Word and element pointing items:
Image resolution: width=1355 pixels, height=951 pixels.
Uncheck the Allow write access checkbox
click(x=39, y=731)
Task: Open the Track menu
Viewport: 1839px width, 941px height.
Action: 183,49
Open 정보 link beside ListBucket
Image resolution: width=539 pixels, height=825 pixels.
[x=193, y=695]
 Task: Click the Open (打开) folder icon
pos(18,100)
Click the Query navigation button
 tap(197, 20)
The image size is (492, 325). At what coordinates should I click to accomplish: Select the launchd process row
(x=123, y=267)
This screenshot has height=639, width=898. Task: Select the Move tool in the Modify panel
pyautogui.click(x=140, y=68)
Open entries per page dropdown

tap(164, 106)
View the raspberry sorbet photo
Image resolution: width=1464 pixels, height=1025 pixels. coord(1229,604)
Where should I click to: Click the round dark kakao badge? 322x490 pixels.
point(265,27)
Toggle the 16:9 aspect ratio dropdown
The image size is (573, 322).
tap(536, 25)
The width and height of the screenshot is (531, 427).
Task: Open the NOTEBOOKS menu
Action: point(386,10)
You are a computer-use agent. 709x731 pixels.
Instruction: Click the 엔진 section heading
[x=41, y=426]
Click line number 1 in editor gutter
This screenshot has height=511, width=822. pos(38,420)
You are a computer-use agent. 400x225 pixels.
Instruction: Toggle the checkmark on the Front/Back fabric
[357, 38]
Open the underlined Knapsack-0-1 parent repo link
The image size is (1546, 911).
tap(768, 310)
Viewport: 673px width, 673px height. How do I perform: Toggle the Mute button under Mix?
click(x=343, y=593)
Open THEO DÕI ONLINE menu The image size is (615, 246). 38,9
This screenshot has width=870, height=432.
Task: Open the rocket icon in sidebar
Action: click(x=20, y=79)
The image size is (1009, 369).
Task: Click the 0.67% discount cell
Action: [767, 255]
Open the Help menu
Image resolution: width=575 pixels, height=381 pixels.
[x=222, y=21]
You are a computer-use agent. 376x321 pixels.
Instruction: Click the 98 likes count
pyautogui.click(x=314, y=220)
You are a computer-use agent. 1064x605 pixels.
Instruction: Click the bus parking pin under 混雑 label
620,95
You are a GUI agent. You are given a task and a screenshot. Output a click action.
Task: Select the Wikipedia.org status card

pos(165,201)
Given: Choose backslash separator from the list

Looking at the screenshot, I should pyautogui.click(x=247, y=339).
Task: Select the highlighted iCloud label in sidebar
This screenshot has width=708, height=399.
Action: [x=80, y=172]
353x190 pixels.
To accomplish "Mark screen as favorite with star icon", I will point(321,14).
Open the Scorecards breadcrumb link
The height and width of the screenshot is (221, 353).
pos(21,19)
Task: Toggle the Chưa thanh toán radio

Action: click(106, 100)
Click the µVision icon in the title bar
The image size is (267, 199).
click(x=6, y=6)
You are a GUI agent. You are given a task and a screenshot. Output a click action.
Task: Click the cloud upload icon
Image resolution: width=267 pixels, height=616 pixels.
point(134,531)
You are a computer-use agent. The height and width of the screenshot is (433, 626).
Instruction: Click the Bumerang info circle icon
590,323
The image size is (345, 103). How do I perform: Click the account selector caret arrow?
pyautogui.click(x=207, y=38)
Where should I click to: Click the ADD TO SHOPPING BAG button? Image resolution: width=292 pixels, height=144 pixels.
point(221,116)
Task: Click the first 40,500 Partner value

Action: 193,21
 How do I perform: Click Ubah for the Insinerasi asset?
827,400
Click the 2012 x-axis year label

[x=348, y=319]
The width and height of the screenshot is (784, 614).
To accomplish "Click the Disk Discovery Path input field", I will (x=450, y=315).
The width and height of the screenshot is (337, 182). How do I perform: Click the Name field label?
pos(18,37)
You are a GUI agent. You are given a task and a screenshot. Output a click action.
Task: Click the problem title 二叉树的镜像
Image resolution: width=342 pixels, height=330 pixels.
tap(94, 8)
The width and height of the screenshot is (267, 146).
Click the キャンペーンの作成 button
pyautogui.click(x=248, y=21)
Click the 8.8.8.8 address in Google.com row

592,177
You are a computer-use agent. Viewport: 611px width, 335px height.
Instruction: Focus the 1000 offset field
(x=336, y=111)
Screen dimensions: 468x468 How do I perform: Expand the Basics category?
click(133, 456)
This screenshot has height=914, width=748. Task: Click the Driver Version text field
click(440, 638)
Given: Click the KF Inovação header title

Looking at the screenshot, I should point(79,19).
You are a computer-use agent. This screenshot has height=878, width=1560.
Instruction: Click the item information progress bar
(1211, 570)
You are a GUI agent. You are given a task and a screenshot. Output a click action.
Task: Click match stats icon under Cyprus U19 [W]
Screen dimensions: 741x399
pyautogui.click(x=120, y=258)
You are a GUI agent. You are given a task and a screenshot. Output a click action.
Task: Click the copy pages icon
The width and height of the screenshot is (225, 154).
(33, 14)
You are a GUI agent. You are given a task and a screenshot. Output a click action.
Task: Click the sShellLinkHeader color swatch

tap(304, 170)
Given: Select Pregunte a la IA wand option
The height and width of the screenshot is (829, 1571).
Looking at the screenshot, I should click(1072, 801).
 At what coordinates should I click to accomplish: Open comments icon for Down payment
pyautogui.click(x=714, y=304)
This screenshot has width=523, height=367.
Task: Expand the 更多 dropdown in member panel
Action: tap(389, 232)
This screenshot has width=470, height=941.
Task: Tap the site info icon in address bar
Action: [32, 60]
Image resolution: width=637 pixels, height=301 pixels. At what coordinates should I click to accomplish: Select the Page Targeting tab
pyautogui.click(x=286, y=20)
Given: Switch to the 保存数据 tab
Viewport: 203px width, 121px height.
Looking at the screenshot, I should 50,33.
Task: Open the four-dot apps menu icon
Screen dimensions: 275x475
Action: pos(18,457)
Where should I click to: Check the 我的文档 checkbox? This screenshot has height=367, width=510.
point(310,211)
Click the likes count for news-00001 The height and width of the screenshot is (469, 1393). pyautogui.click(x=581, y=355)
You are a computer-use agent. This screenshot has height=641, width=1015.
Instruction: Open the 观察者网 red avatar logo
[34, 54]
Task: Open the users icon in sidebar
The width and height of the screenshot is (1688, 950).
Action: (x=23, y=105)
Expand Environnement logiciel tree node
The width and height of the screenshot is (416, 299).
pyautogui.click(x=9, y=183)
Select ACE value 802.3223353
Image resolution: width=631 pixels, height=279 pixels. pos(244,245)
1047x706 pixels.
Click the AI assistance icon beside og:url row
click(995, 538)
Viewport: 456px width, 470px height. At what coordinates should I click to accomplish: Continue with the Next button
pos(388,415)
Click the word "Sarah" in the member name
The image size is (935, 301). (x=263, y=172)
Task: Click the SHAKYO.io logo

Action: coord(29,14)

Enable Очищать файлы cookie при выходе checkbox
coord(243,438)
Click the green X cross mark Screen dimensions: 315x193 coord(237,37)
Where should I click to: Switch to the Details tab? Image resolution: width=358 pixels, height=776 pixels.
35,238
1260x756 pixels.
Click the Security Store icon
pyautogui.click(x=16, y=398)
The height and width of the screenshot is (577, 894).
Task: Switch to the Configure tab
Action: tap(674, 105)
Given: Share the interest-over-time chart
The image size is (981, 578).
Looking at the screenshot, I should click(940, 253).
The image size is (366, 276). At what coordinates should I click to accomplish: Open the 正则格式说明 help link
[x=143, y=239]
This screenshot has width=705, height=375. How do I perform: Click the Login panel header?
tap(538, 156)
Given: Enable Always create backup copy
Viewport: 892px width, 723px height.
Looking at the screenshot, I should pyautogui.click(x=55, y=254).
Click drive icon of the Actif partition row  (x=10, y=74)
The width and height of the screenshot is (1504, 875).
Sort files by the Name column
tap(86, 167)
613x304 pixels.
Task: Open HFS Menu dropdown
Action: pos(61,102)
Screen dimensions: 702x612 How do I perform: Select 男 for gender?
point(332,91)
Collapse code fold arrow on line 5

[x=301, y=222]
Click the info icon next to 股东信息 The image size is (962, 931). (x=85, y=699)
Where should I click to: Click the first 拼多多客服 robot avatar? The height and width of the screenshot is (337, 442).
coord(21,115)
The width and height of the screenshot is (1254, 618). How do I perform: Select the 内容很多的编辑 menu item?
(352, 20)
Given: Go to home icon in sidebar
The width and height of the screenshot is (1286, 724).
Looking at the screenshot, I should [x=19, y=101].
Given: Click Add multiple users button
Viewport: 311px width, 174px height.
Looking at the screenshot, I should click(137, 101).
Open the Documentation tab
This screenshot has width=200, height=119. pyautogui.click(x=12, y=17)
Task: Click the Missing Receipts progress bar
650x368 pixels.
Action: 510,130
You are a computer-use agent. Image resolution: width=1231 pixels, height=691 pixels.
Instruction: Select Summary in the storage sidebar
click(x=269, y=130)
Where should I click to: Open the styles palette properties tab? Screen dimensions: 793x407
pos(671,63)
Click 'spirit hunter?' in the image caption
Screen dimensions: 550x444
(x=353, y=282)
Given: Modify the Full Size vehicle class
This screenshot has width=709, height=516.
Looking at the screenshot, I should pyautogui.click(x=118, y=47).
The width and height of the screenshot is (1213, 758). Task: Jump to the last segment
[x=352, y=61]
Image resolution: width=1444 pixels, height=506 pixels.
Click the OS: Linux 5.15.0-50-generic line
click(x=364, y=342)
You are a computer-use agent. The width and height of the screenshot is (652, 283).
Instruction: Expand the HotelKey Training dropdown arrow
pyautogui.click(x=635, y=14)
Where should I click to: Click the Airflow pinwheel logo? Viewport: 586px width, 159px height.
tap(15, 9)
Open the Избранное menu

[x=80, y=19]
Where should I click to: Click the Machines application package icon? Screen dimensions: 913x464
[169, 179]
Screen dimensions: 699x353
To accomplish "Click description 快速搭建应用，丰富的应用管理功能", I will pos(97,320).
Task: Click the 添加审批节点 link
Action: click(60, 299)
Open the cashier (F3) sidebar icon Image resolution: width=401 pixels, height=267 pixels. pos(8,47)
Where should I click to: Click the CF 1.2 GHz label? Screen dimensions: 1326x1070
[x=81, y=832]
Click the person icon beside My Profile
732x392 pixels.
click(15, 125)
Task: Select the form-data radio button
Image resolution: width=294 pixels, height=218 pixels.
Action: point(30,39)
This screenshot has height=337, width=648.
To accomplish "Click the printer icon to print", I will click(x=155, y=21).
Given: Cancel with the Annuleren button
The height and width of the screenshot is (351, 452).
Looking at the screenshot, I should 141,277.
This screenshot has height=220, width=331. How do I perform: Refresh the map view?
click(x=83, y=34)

• _YOUR GOAL_
Copy the items verbatim, starting at the line that contains "Where should I click to: Switch" and ending with the line that contains "Looking at the screenshot, I should [x=19, y=101].", both included.

• _SOLUTION TO THIS EXERCISE_
Where should I click to: Switch to the Details tab? Image resolution: width=358 pixels, height=776 pixels.
35,238
1260x756 pixels.
Click the Security Store icon
pyautogui.click(x=16, y=398)
The height and width of the screenshot is (577, 894).
Task: Switch to the Configure tab
Action: tap(674, 105)
Given: Share the interest-over-time chart
The image size is (981, 578).
Looking at the screenshot, I should click(940, 253).
The image size is (366, 276). At what coordinates should I click to accomplish: Open the 正则格式说明 help link
[x=143, y=239]
This screenshot has width=705, height=375. How do I perform: Click the Login panel header?
tap(538, 156)
Given: Enable Always create backup copy
Viewport: 892px width, 723px height.
Looking at the screenshot, I should pyautogui.click(x=55, y=254).
Click drive icon of the Actif partition row  (x=10, y=74)
The width and height of the screenshot is (1504, 875).
Sort files by the Name column
tap(86, 167)
613x304 pixels.
Task: Open HFS Menu dropdown
Action: pos(61,102)
Screen dimensions: 702x612 How do I perform: Select 男 for gender?
point(332,91)
Collapse code fold arrow on line 5

[x=301, y=222]
Click the info icon next to 股东信息 The image size is (962, 931). (x=85, y=699)
Where should I click to: Click the first 拼多多客服 robot avatar? The height and width of the screenshot is (337, 442).
coord(21,115)
The width and height of the screenshot is (1254, 618). How do I perform: Select the 内容很多的编辑 menu item?
(352, 20)
Given: Go to home icon in sidebar
The width and height of the screenshot is (1286, 724).
Looking at the screenshot, I should [x=19, y=101].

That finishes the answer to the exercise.